Not everything works well, of course. Gurgaon is describe as a city of “private islands.” Private oases would be a better term. Within the private oases life is good but in between lies a desolate government desert. Not only are services such as roads and utilities poor, the private oases don’t internalize all the externalities so there are problems with common resources such as the water table. It would also be more efficient to have centralized sewage and electricity.
Much of the article is written as a “cautionary tale,” the private sector can’t do everything and the absence of government has made the city dysfunctional. I see the situation somewhat differently. The problem is that the original developer didn’t go far enough. The original developer, DLF, made a deal to build commercial buildings and apartments but:
… a state agency, the Haryana Urban Development Authority, or HUDA, was supposed to build the infrastructure binding together the city.
And that is where the problems arose. HUDA and other state agencies could not keep up with the pace of construction. The absence of a local government had helped Gurgaon become a leader of India’s growth boom. But that absence had also created a dysfunctional city.

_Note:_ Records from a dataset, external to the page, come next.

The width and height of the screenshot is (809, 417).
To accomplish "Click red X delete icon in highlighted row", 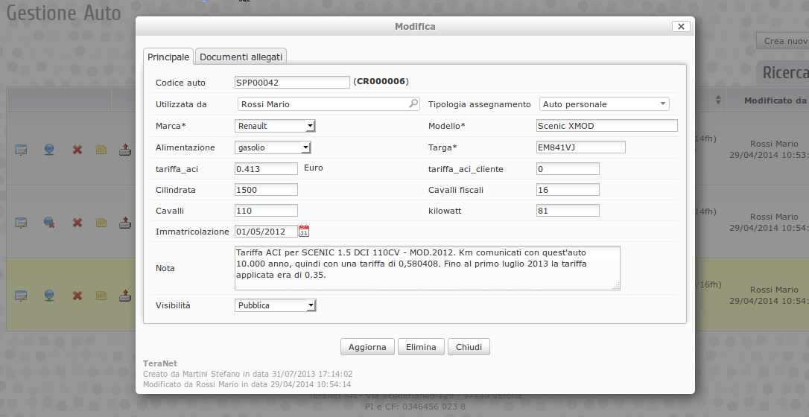I will click(77, 296).
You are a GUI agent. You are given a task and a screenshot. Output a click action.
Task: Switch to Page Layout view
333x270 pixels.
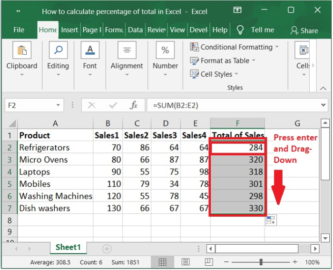click(x=186, y=262)
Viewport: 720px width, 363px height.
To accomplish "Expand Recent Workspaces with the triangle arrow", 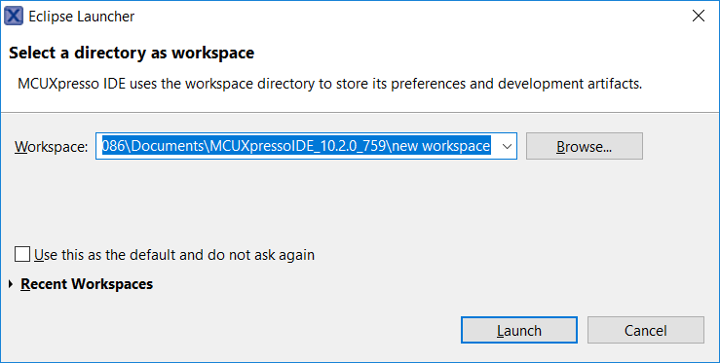I will tap(11, 284).
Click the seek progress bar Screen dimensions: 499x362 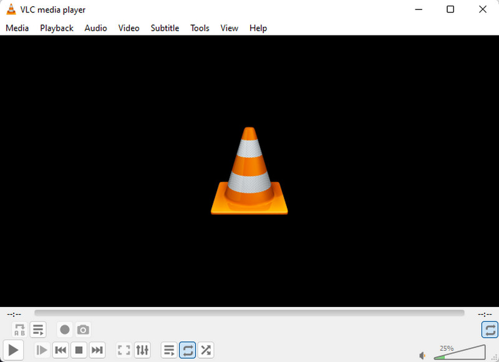[x=250, y=313]
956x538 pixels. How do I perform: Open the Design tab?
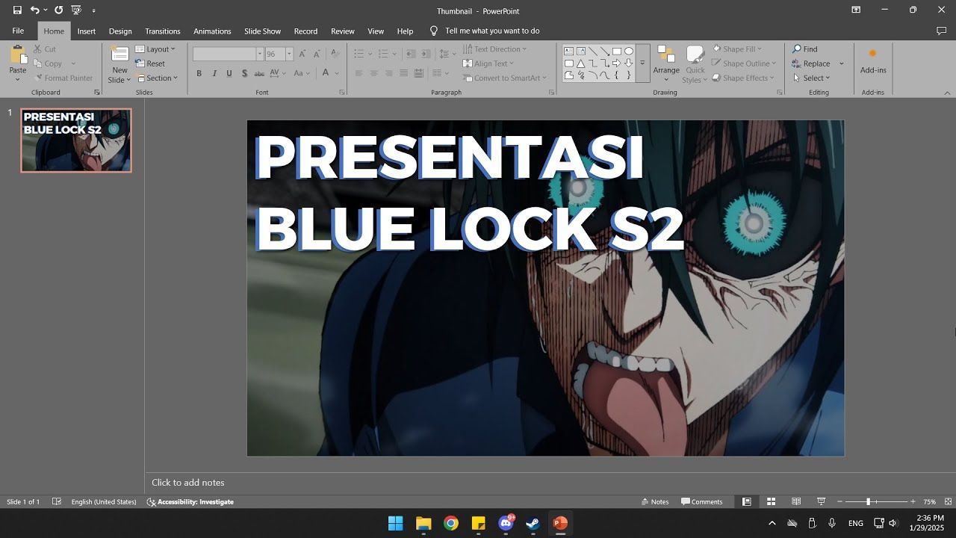[x=120, y=31]
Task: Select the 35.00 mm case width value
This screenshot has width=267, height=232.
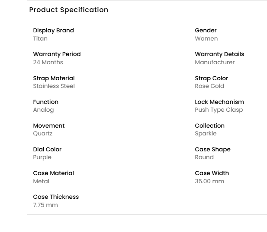Action: coord(209,182)
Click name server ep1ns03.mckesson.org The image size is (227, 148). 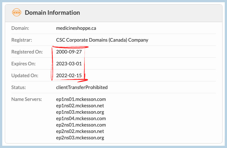click(80, 112)
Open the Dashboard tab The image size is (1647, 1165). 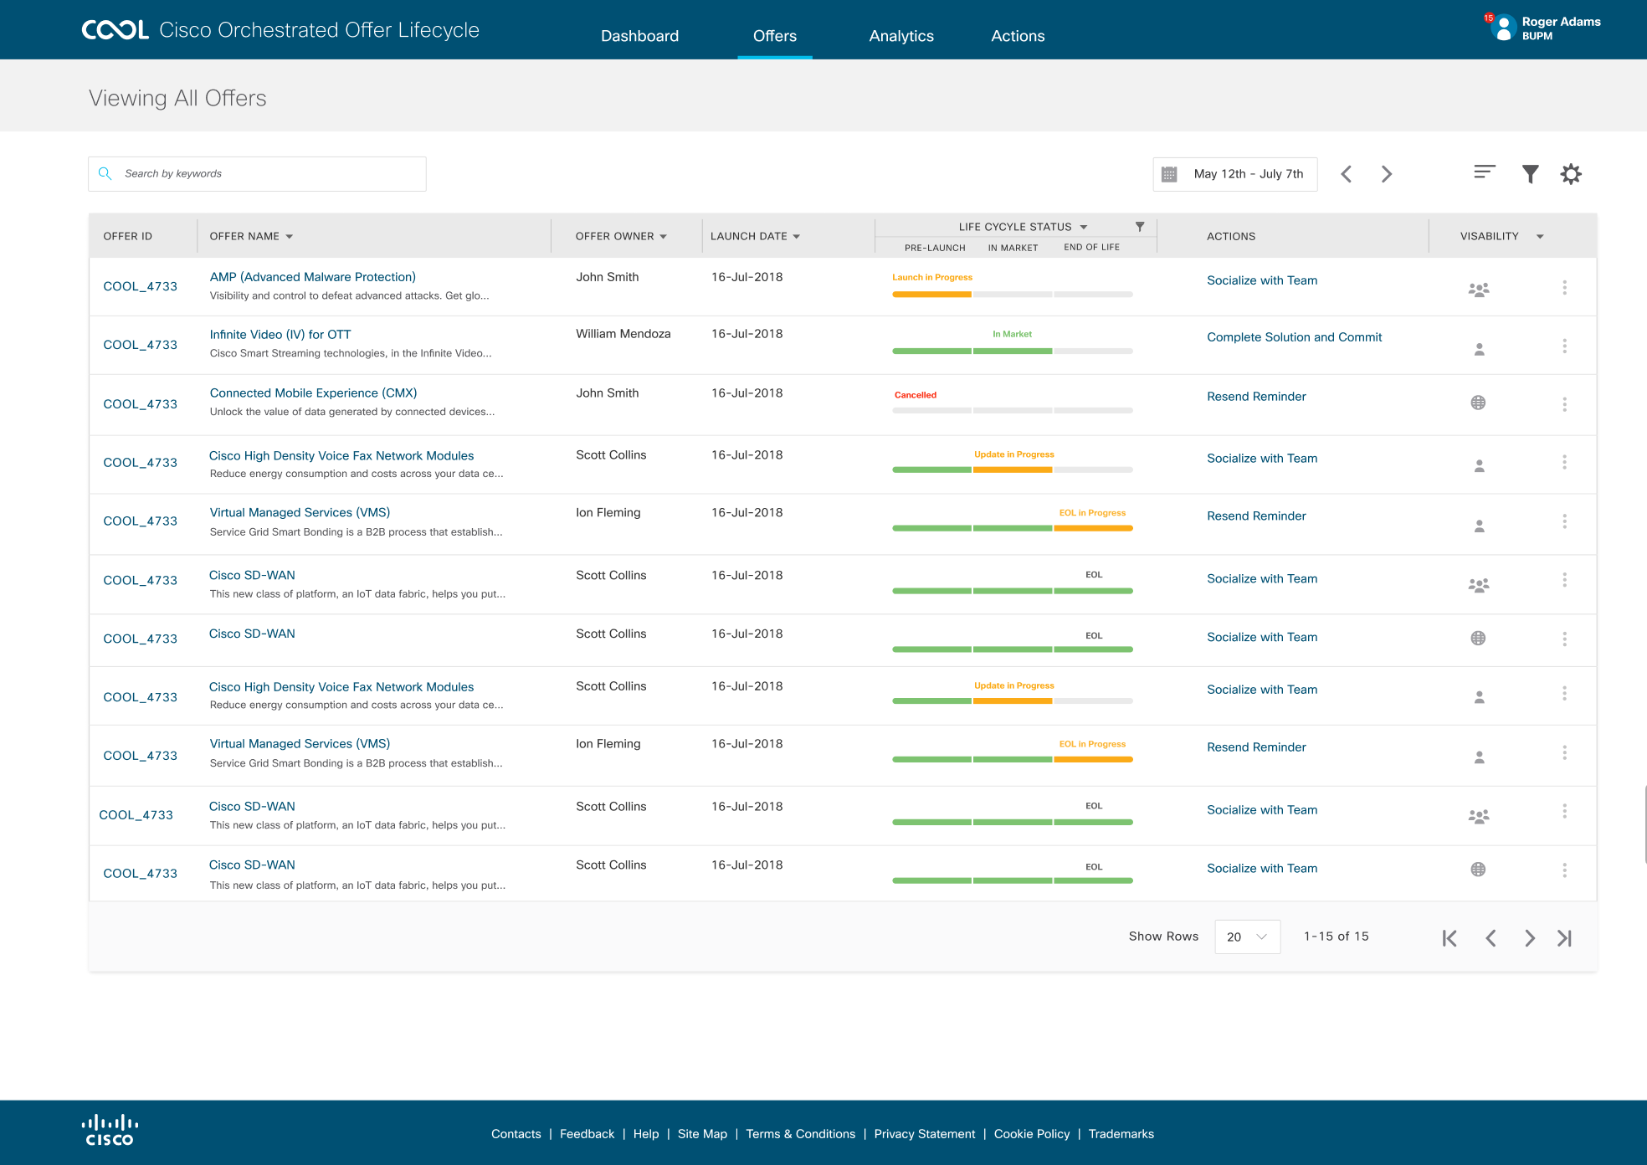639,36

Had the original developer been responsible for both the oases and the desert it could have built the power plants, the roads and other infrastructure and made locating in Gurgaon even more desirable than it is now. It is true that a city requires public goods which local governments often do not provide. Charter cities try to get around this problem by importing wholesale a new, higher-quality government. An alternative is to avoid government all together and privatize enough to make the entire city what is in effect a hotel on a grand scale.

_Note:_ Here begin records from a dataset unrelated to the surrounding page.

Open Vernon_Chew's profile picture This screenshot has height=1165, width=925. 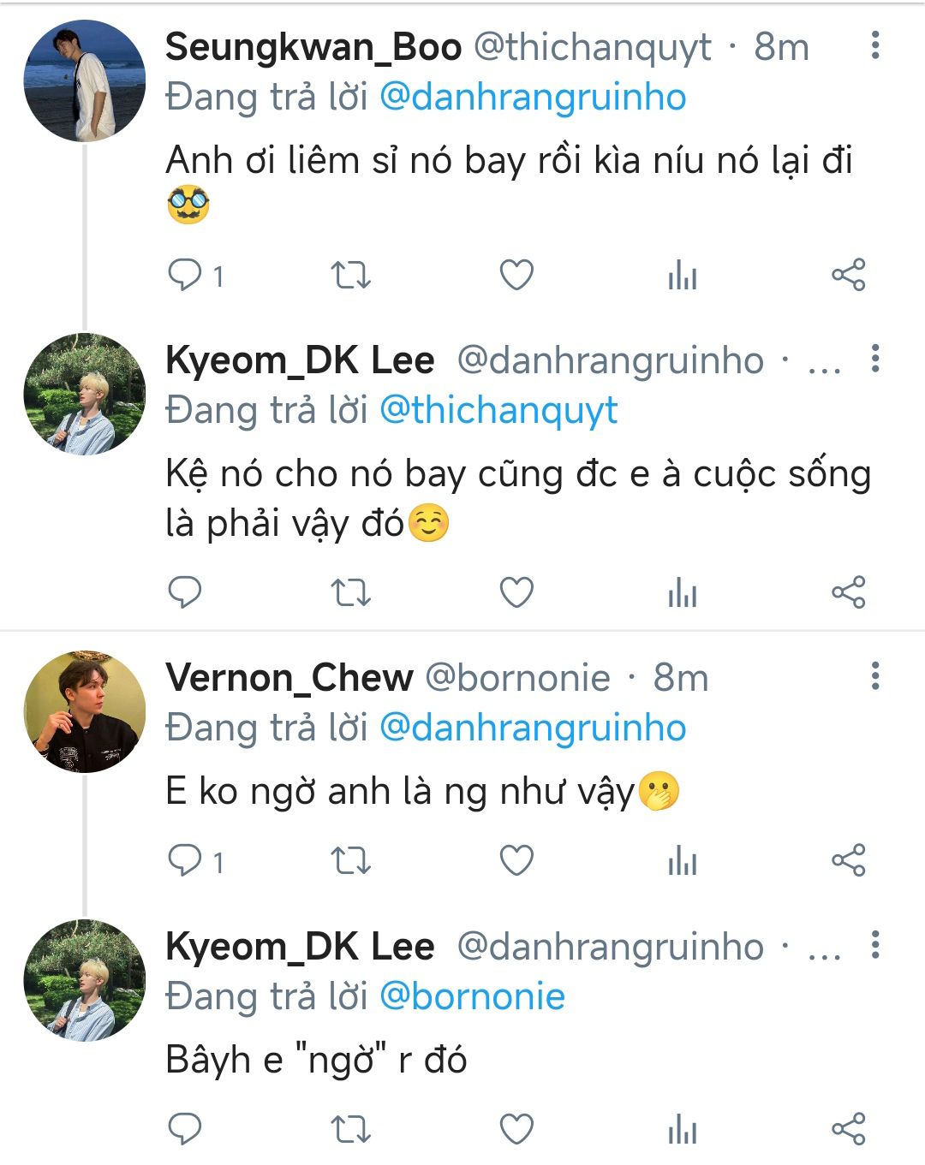[x=84, y=711]
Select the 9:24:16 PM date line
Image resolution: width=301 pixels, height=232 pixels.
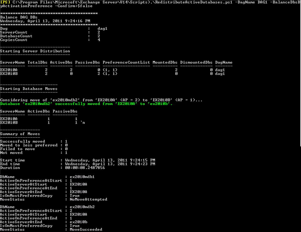(45, 21)
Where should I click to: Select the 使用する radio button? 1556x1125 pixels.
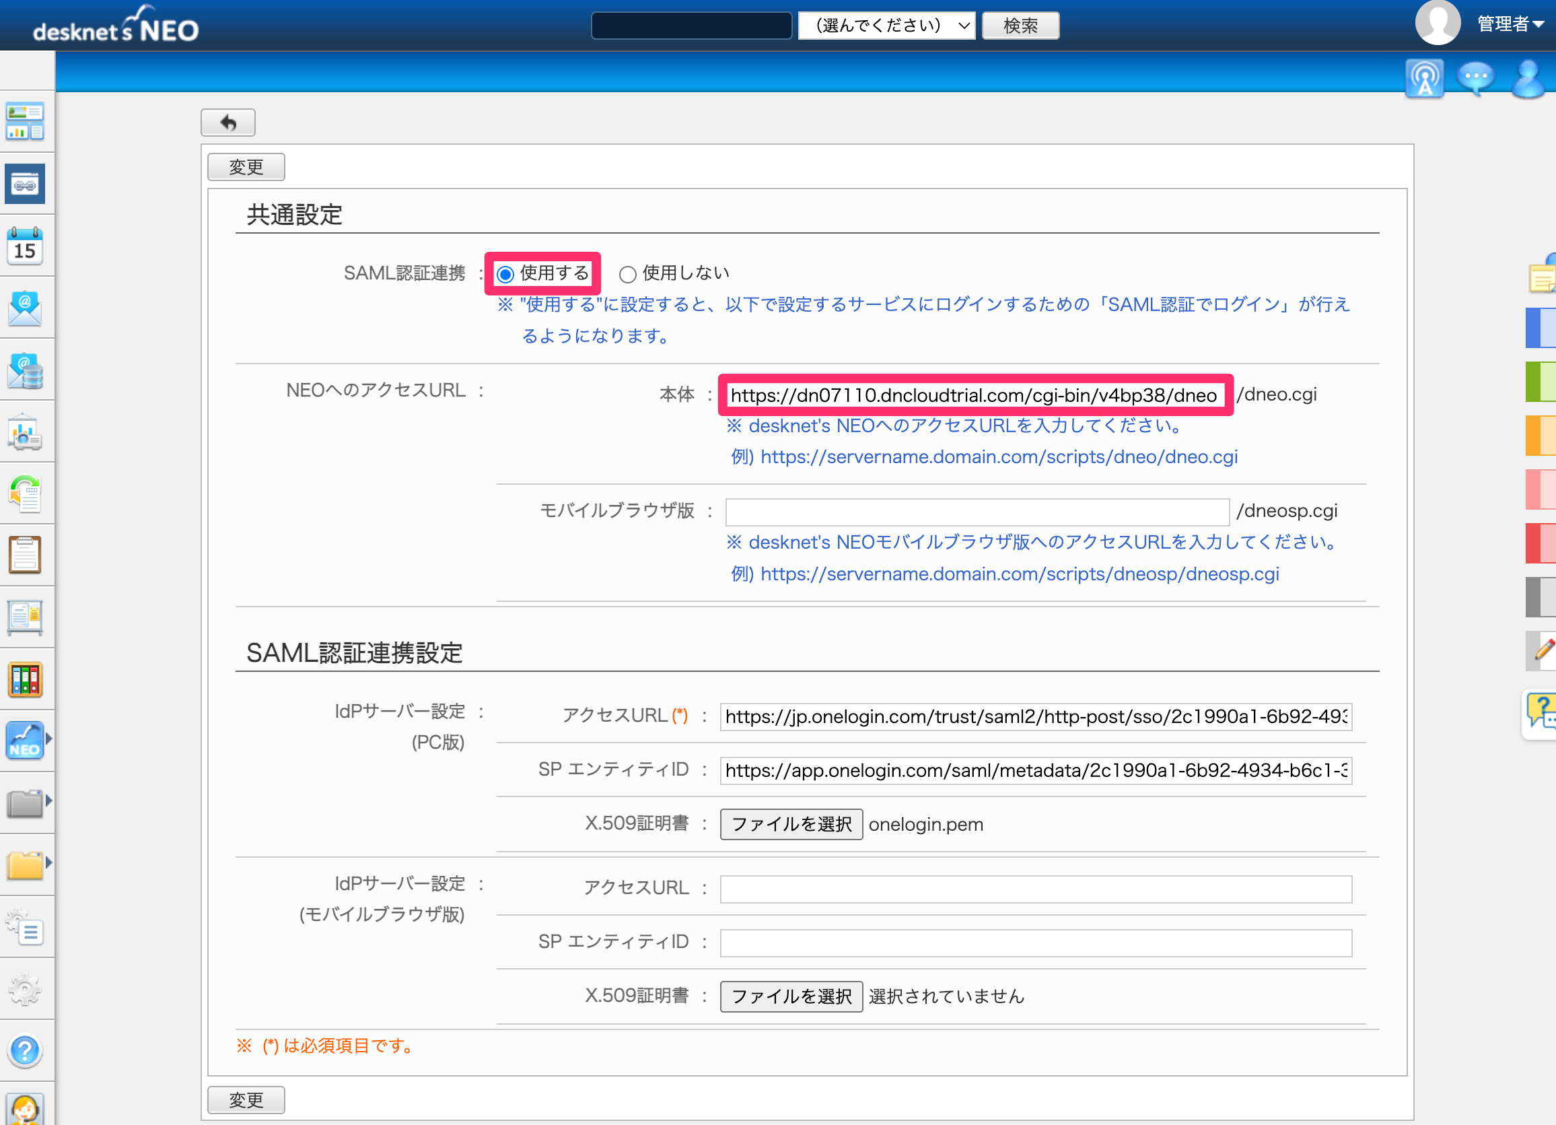pos(506,275)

But what to do now? The governments involved are inefficient and often corrupt. We can hope that they will get better in response to the well-educated populace and the incoming corporations but even today, the solution is not simply to hope for better government but to expand on what is working well. The firms that operate the private oases are “small cities,” the solution is to make these cities larger.
Connect enough office parks, factories, and apartments, for example, and it will make sense for a private firm to build an efficient electric plant rather than have smaller firms use inefficient and polluting diesel as is the case now. Similarly, Will Rogers once said the solution to congestion was to have business build the roads and government build the cars. In fact, only the former is necessary. Privatize the roads and they will be quickly built and well maintained (yes, they will probably be more expensive than necessary due to some monopoly power but at this point in time that is a second-order problem).
As the private oases reach out and connect with one another most of the kinks will be ironed out. The city is only thirty years old and undergoing a growth spurt, so some problems are to be expected. The big picture, however, is that a modern city has been built from the ground up based almost entirely on private development, it is attracting residents and jobs and leading the country in economic growth. A remarkable achievement.
Addendum: For more historical and contemporary examples on the private provision of public goods see The Voluntary City.
Addendum 2: Matt Yglesias gets it and then makes some interesting comments and critiques.